QA Report — PR #8323 / Issue #8268

Validation Strategy

Code-analysis QA (no live browser testing required — this is a background job + admin notice flow). Reviewed all five changed/added files, then ran the new unit tests in isolation and the full RUCSS unit suite, and ran PHPCS on the two changed source files.

---

Test Results

New tests only (9 tests):

.........   9 / 9 (100%)
OK (9 tests, 32 assertions)   Exit 0

Full RUCSS unit suite (64 tests):

Tests: 64, Assertions: 196, Risky: 1   Exit 0

The single "risky" test is a pre-existing issue in Test_DisplayNoTableNotice (vfsStream PHP 8.4 deprecation notices printed to stdout) — unrelated to this PR.

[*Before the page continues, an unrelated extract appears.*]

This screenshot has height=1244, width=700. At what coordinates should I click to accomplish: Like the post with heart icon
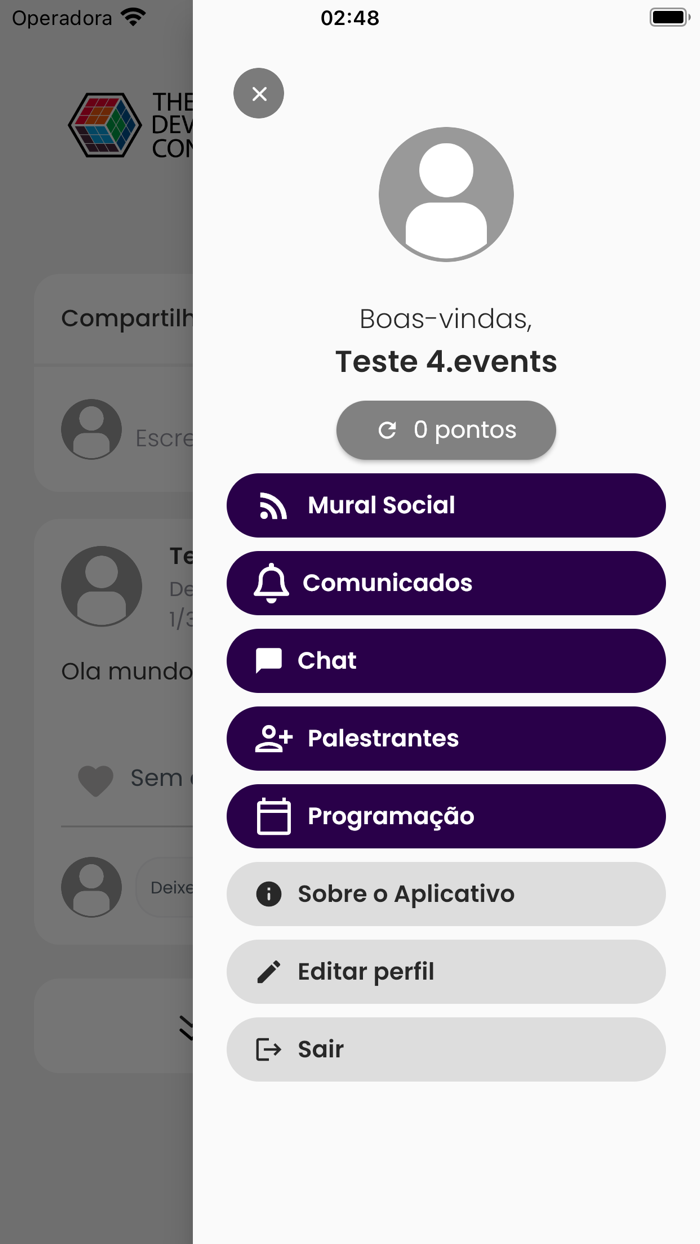(x=96, y=780)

PHPCS on changed source files:

Exit 0  (no violations)

---

Code Review Findings

Filesystem::write_used_css()

• The permission check (is_writable) is correctly placed after write_file() fails, so no transient is set when the write succeeds. ✅
• The path stored in the transient strips ABSPATH and trims slashes, matching the same pattern used for the base-folder notice. ✅
• 1-hour TTL is reasonable; the transient is consumed (deleted) immediately on the first read, acting as a "flash message". ✅

Filesystem::get_not_writable_subfolder()

• Clean read-and-delete pattern; returns '' on cache miss (strict false check). ✅
• Return type hint string is correct. ✅

UsedCSS::notice_write_permissions()

• Guard clauses (capability + feature enabled) preserved intact. ✅
• Base-folder branch still early-returns before touching the transient — no regression. ✅
• Subfolder branch calls rocket_notice_writing_permissions($subfolder) with the relative path, identical API to the base-folder call. ✅
• if ( '' === $subfolder ) uses strict comparison — correct. ✅

Minor observation (non-blocking):
The base-folder test (testShouldShowBasePathNoticeWhenBaseFolderNotWritable) asserts rocket_notice_writing_permissions is called ->once() but does not assert the exact path argument. The subfolder test does assert the exact path ('wp-content/wpr-usedcss/1/a/b'). Both cases work correctly at runtime; the base-folder assertion could be tightened in a future pass but is not a defect.

---

Acceptance Criteria Validation

• Admin notice shown when subfolder is not writable — write_used_css() sets a transient when is_writable($subdir) is false; notice_write_permissions() reads it and calls rocket_notice_html() with error status.
• Existing base-folder notice unaffected — base-folder path early-returns before any subfolder logic; existing behaviour preserved.
• Tests cover new behaviour — 2 tests for get_not_writable_subfolder, 2 for the new write_used_css branch, 5 for all notice_write_permissions paths (including the new subfolder case).
• PHPCS passes — exit 0 on both changed files.

---

Verdict

PASS ✅

The implementation is correct, complete, and consistent with existing RUCSS patterns. All 9 new tests pass, the full RUCSS suite (64 tests) is green, and PHPCS is clean. The acceptance criteria from issue #8268 are fully satisfied.

---

Notes

• The transient is consumed on the first read, so if the admin does not load the dashboard within the 1-hour window after a failed write, the notice will be missed until the next failed write. This is acceptable behaviour for a permissions warning (and consistent with other WP transient-based notices).
• The apply_filters() calls visible in UsedCSS.php are all pre-existing code, not introduced by this PR.

QA performed by GitHub Copilot CLI — code analysis only.

[remyperona]

In this one I don't think the solution, while it works, is the best one.

It should modify the RUCSS\Controller\UsedCSS::notice_write_permissions() to check for permissions on the specific folder associated with the site_id, instead of only the parent used_css.

That way the check is done earlier than when running RUCSS jobs, and it doesn't need to use a transient (which can expire) to show the issue.